Dean Elgar (120) scored his first Essex century and Matt Critchley (103no) also reached three figures against Kent at Chelmsford.

Jordan Cox added 67 and Michael Pepper 49 as the hosts amassed 421 for six at stumps.

Hampshire were 305 for six at the end of day one against Lancashire at the Utilita Bowl.

Liam Dawson was unbeaten on 61 after solid efforts from Tom Prest (85), James Vince (56) and Nick Gubbins (50).

Australia’s Nathan Lyon (two for 97) bowled 32 overs as Lancashire kept themselves in the game.

In Division Two, spinner Alex Thomson took a career-best seven for 65 as Derbyshire bowled out Glamorgan for 287 in Cardiff. Kiran Carlson was the hosts’ top-scorer with 74.

Derbyshire were 46 for one in response.

Emilio Gay’s unbeaten 165 helped Northamptonshire to 311 for three against Middlesex at Wantage Road. Captain Luke Procter added 73 in a second-wicket partnership of 189.

Pakistan captain Shan Masood’s 140 was the mainstay of Yorkshire’s 326 against Gloucestershire at Bristol. Jonathan Tattersall (58) and Matt Milnes (51) also contributed but Zaman Akhter’s five for 89 helped the hosts hit back before they ended the day on 28 for two.

§ **Given material**

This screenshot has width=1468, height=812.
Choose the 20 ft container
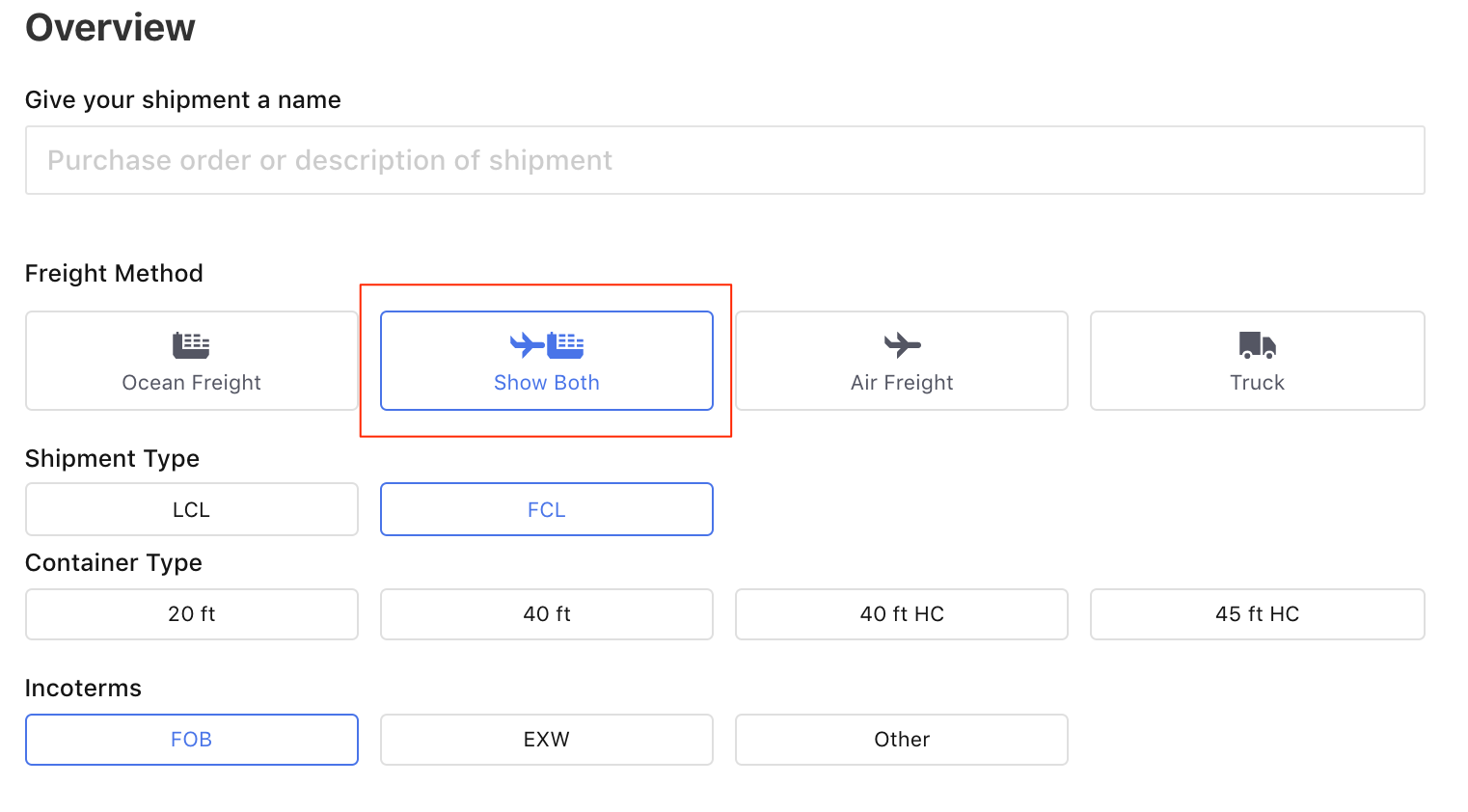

§ **Your goal**
Sum up the cricket report above in three sentences.

§ **The output**
Dean Elgar (120) and Matt Critchley (103 not out) both made centuries as Essex reached 421 for six against Kent at Chelmsford, while Hampshire ended day one on 305 for six against Lancashire. In Division Two, Alex Thomson's career-best seven for 65 helped Derbyshire bowl out Glamorgan for 287, and Emilio Gay's unbeaten 165 took Northamptonshire to 311 for three against Middlesex. Shan Masood's 140 anchored Yorkshire's 326 at Bristol, though Zaman Akhter took five for 89 for Gloucestershire before the hosts closed on 28 for two.